We all want to have a great day out with our dogs, and it’s made even better when we find a venue that welcomes us with ‘open paws’ !
To create a welcoming Dog Friendly venue there is more to it than simply putting out a dog water bowl!
As a guideline for best practice venues should have in place the following:
Large water bowl (replenished frequently as required)
Small water bowl (replenished frequently as required)
Dog Treats and Dog Food available as treats or to purchase
Dogs Welcome sign
Hand Sanitising gel in a dispenser on display
A policy for dog owners to read and adhere to on display
For extra brownie points, venues could consider the following:
A Pet Parking sign where leads can be attached
A Dog Food and treat menu
Wholesome nutritious dog food and treats
Trained staff to ensure a warm welcome to dogs and their owners
NB: As the business owner/manager of a venue, if a dog is disruptive and barking all the time, you have every right to ask the owner and dog to leave the premises, in the same way if a human is verbally or physically abusive. Dog owners should be responsible at all times.
For more information on best practice and guidelines, Belfast City Council have created a set of guidelines:-
Food Safety Guidance for dog friendly businesses
Food Safety Legislation doesn’t stop the presence of dogs in customer areas of food premises. However dogs aren’t allowed in areas where food is prepared, handled or stored. Food Hygiene Rating should not be affected provided businesses take appropriate action and make precautions to prevent contamination of food.
Food businesses must have proper procedures in place to prevent dogs contaminating food or food utensils and should consider the following:
- Dogs should not be allowed in areas where food is prepared, handled or stored.
- Staff should not touch dogs or handle materials that have been in contact with dogs.
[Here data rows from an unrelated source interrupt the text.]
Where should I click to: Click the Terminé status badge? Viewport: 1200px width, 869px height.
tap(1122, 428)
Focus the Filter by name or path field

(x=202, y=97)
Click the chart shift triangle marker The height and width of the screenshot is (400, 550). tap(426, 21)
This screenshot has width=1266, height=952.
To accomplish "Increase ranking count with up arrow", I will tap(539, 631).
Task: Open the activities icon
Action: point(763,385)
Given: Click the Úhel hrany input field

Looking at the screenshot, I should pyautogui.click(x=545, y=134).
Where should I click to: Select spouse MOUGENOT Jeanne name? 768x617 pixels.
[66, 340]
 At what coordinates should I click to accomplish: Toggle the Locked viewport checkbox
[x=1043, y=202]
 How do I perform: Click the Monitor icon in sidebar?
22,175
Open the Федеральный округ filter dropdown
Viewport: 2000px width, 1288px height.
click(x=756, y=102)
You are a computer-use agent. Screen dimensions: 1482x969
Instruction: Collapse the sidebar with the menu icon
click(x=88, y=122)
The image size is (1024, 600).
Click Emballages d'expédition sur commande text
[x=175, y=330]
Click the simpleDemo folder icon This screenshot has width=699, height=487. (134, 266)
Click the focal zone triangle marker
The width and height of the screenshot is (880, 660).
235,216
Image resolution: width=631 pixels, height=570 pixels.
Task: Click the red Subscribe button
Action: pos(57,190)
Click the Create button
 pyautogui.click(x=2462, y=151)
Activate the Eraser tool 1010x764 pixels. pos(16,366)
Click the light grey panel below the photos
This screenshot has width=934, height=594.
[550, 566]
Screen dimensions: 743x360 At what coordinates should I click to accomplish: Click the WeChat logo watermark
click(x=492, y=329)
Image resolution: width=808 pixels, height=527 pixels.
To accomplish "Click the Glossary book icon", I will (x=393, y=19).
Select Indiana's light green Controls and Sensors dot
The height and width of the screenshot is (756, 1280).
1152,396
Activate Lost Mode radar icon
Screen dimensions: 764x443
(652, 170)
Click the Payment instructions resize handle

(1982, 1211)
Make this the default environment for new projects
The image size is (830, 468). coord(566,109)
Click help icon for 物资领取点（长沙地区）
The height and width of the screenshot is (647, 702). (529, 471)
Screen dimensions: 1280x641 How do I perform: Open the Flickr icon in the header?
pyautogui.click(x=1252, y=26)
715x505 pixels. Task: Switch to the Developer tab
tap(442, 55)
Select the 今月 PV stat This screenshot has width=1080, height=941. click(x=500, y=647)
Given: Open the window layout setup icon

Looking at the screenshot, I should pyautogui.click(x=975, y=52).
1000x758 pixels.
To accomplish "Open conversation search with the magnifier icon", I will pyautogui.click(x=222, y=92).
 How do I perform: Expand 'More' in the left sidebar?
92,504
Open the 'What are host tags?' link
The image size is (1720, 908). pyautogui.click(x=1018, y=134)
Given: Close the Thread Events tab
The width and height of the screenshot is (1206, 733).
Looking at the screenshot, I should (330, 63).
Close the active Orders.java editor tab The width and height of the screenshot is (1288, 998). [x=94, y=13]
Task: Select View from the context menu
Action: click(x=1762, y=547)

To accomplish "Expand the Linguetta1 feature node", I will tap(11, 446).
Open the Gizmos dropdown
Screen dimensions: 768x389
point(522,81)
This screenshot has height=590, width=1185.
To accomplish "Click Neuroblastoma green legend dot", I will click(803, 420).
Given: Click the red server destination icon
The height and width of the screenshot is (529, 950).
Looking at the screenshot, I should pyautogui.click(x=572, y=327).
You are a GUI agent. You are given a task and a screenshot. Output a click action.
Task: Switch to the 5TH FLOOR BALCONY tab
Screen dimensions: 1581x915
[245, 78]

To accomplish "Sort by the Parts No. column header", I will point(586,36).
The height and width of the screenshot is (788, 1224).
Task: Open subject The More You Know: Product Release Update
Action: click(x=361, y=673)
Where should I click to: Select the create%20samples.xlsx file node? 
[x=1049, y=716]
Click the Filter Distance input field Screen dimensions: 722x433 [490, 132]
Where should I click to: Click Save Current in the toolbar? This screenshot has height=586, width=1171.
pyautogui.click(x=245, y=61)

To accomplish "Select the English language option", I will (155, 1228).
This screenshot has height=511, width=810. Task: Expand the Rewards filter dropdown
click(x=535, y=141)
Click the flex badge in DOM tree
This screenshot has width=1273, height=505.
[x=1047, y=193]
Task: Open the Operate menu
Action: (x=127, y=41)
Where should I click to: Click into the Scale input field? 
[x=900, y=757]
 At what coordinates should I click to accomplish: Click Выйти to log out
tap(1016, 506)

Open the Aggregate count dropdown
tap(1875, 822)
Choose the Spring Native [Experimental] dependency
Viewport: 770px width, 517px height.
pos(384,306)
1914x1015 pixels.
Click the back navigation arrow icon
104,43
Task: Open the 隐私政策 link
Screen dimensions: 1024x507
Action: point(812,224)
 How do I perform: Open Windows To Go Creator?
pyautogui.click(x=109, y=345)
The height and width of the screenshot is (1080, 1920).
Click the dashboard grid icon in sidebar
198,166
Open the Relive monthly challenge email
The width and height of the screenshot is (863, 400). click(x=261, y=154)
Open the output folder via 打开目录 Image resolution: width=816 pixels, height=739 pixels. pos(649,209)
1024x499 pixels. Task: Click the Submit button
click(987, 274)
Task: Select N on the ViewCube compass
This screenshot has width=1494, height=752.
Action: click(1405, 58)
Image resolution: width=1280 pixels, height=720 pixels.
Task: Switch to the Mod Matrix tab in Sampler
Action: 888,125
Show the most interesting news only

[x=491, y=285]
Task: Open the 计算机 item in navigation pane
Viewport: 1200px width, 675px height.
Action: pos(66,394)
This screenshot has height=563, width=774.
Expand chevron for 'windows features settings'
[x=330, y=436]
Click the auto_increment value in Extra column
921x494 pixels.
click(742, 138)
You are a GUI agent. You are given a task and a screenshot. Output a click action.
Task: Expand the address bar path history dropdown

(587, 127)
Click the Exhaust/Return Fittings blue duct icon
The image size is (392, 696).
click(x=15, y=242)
- Food staff must wash their hands immediately if they have direct or indirect contact with dogs.
- Restrict dogs to parts of the premises to ensure hygiene standards are maintained.
- Materials or objects that have been in contact with dogs, including dog bowls, should not be brought into food areas and should not be cleaned in food equipment or utensil sinks.
- Any dog fouling must be immediately and thoroughly cleaned with disposable materials and disinfectant. This must be followed by thorough staff hand washing.
Good practice for dog friendly restaurants
- Customers with dogs should be approached by a staff member to find out if they are there for drinks or drinks and food.
- Dog owners are informed of house rules of dogs on premises, these may include that dogs:
- are kept on a lead at all times.
- only allowed in certain areas of the premises.
- will remain the responsibility of the owner at all times.
- Have dog bowls available for water and food.
- Dog food available to buy on premises.
- Have procedures in place for cleaning up accidents. Responsibility of the owner followed by a member of staff thoroughly cleaning the area with hot water and disinfectant.
- Food staff including waiters should not handle dogs or materials that have been in contact with dogs. Staff must wash their hands immediately if they have any contact with dogs.
- Consider the maximum number of dogs that can be accommodated at once, and the number of dogs allowed to be brought in by one person. Remember The Dogs (Specified Maximum) (Belfast) Order 2012.
It is also mandatory for all dogs in Northern Ireland to be registered with their local council:- For full details on dog licensing, please refer to the information which has been published on the NI Direct website.
It is an Offence not to licence a dog except:
- a puppy under six months old and kept by the person who was also the keeper of the bitch that gave birth to the puppy
- an assistance dog used by a disabled person
- a dog kept, and on offer for sale, in a licensed pet shop
- a police dog
- a dog kept under a block licence, on the premises to which the block licence relates
Domestic pet dogs must be licensed individually.
A dog licence costs £12.50. There are reduced licence fees for some dog owners.